- **About this task**: Copy every line of the entries that includes the word "icon".

(Stored data entries)
────────────────────────────────────────

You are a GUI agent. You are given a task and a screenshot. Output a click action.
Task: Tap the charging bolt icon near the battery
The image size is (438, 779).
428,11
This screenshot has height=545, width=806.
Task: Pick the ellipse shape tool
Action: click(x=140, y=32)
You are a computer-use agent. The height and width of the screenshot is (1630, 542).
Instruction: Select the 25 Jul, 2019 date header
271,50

────────────────────────────────────────

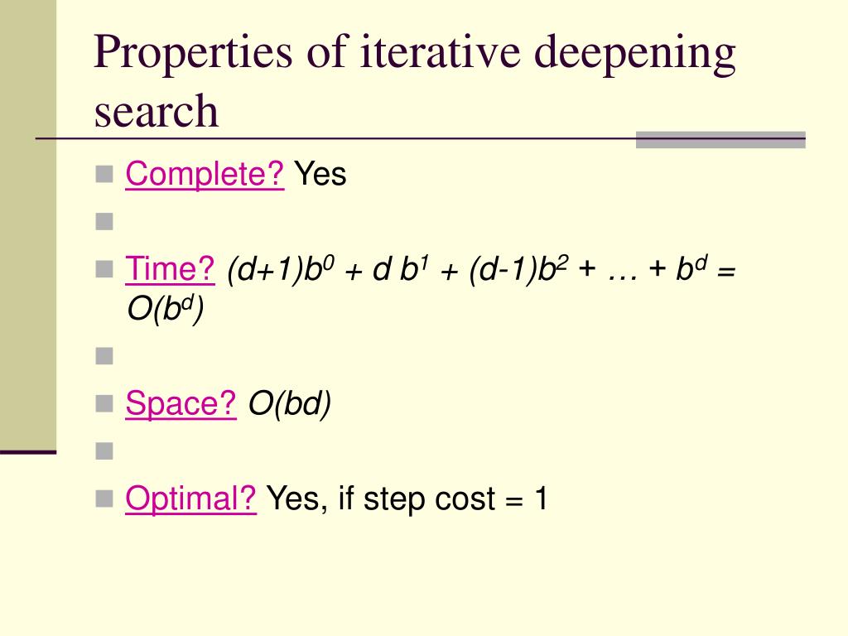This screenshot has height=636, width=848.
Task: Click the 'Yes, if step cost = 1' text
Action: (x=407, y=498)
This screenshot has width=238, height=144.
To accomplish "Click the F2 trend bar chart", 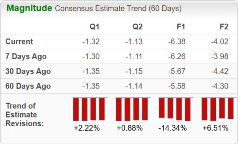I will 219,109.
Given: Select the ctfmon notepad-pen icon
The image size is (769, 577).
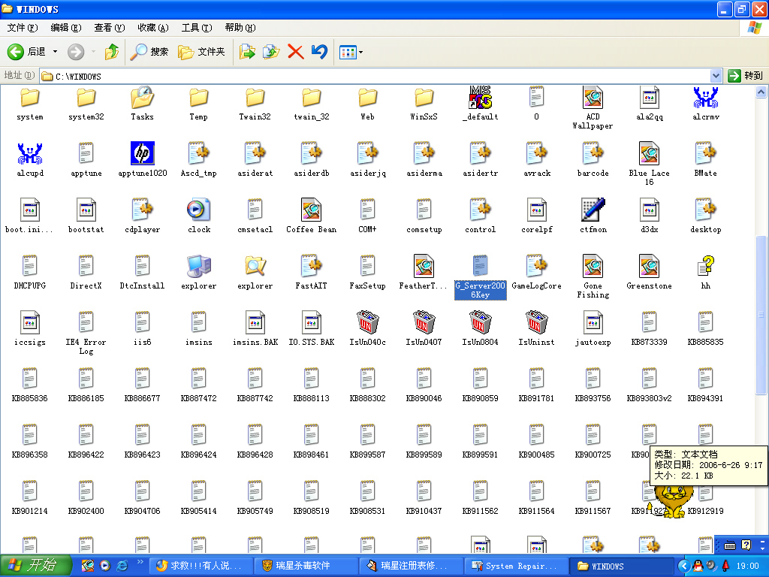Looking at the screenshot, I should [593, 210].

────────────────────────────────────────

- **Your solution**:
Task: Tap the charging bolt icon near the battery
Given: Select the ctfmon notepad-pen icon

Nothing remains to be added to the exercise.